Anhydrous ammonia feed to a selective catalytic reduction system

To: Sloley@distillationgroup.com
Subject: Thermosyphon reboiler considerations
Date: Tue, 27 Aug 2002 19:39:15 -0400

Andrew:

We have a proposed application for a thermosyphon reboiler (TB) that will be associated with an anhydrous ammonia system. The configuration consists of the following:

  1. 35,000 gallon anhydrous ammonia storage tank
  2. TB
  3. Selective catalytic reduction system (SCR).

The SCR is installed in the flue gas stream (temp ~ 550 F) at a coal fired power plant. The catalyst reacts ammonia (NH3) with nitrogen oxides (mostly NO) to produce N2 and H2O (nitrogen oxides contribute to ozone formation).

Some SCR installations feed the anhydrous ammonia (which actually contains 0.2 to 0.5 weight % water) from the storage tanks to a vaporizer/dilution air system (this dilutes the ammonia vapor to 5% ammonia by volume), and then into the flue gas stream upstream of the catalyst bed. In these situations, there is no holdup in the vaporizers, so what goes in goes out.

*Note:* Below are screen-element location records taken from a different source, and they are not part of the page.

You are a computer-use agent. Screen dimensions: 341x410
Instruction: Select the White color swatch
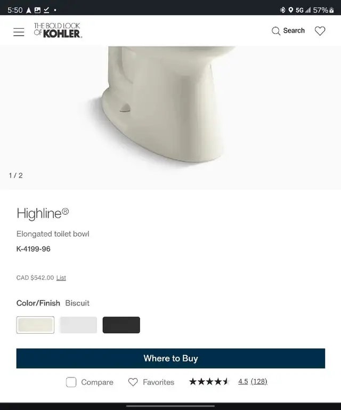(x=78, y=325)
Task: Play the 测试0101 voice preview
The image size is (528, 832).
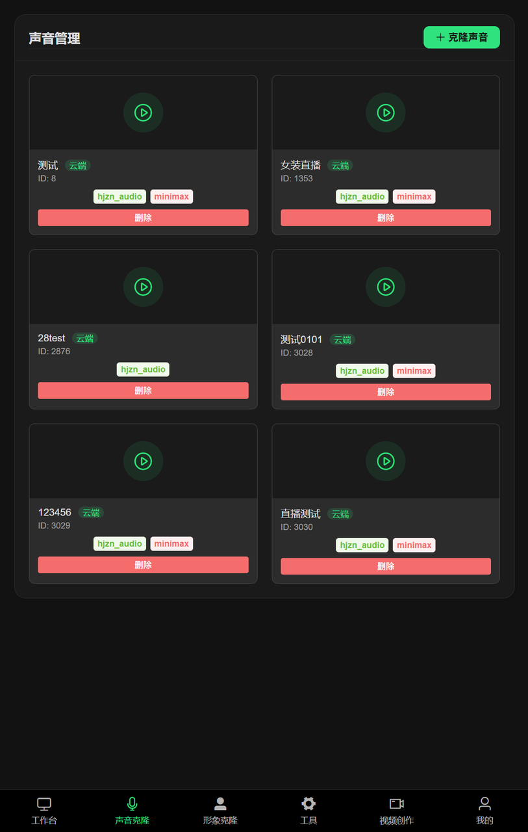Action: [x=386, y=287]
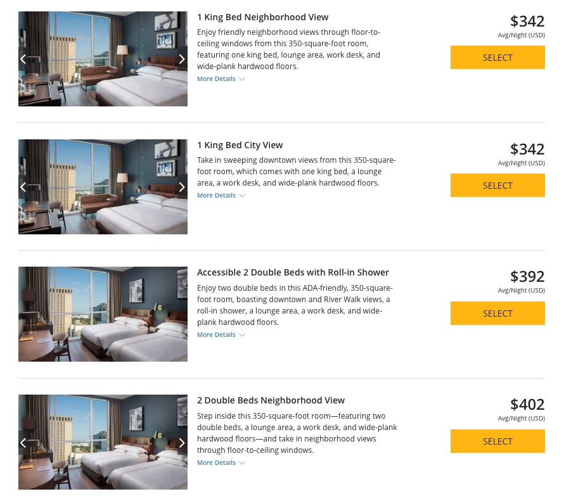Viewport: 564px width, 501px height.
Task: Show next photo of King Bed Neighborhood View room
Action: [182, 59]
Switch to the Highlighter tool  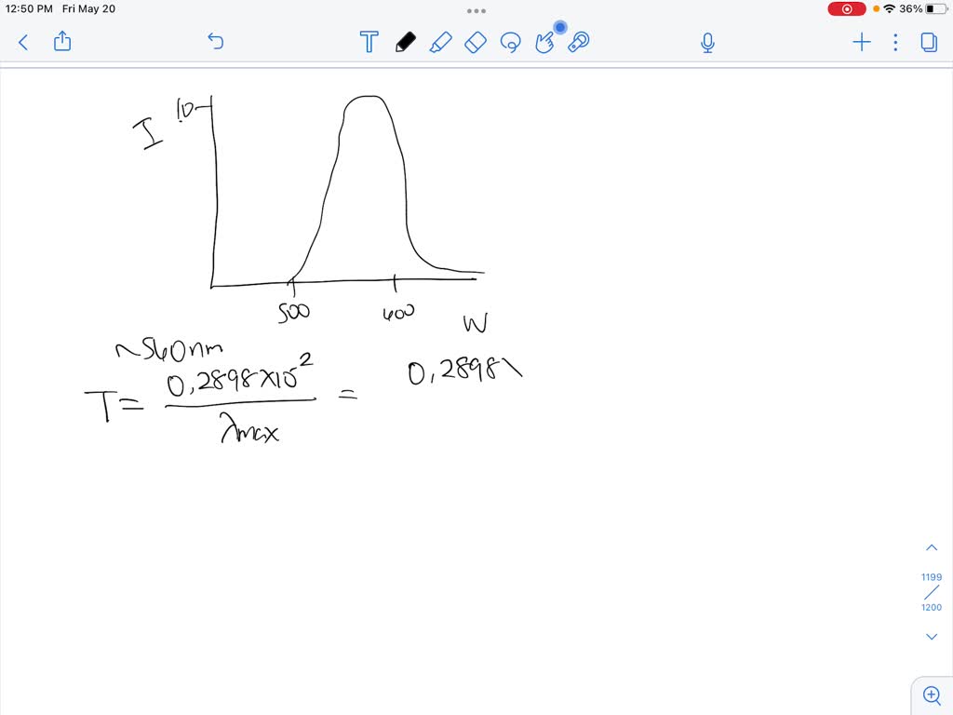pyautogui.click(x=441, y=42)
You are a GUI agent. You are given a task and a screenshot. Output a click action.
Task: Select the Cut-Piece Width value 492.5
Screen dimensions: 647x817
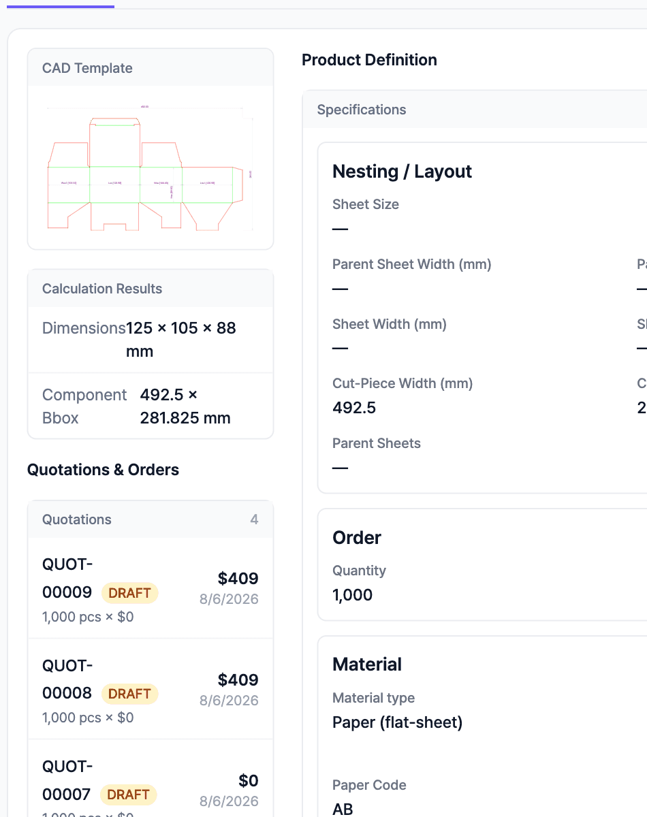354,408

The TB installation proposes to simply circulate ammonia vapor (two-phase flow?) back into the storage tank. The vapor from the ammonia storage tank is then fed to the SCR system.

A typical operating condition would be 75 F temperature in the storage tank, and 1000 lb feed of vapor from the tank to the SCR system. The purpose of the TB would be to maintain the pressure in the tank.

I am concerned about the gradual buildup of water in the storage tank, and the TB. At 75 F and "anhydrous ammonia" with 0.5 wt % water, the saturation pressure is about 140 psia, and the concentration of water in the vapor phase is very low (0.000006 wt %), as opposed to the 0.5% is the liquid mixture.

Thus, the vapor that is fed out of the tank is almost pure ammonia. In this case, the water must accumulate in the storage tank. Thus the physical properties of the fluid that is feeding the TB will change over time, the net effect being a higher boiling point. In addition, the density of the feed from the tank changes with increasing water concentration. The vapor density should also change, primarily due to the density of the liquid phase (I am assuming here [maybe a bad one] that there is two phase flow at the discharge of the TB).

It seems to me that in this situation, unless the tank is purged from time to time, then there is the potential for the flow out of the TB will decrease over time and eventually "stall" unless a careful design is made.

There is also the problem with the periodic replenishment of the ammonia supply in the storage tank. This is done from time to time, and there is the issue that when you mix essentially anhydrous ammonia (i.e. 0.5% water) from the supply truck there is an exothermic reaction, which will cause the bulk contents in the tank to heat up, the internal pressure to increase, and for venting to occur (these things are designed with safety relief valves in the vapor space).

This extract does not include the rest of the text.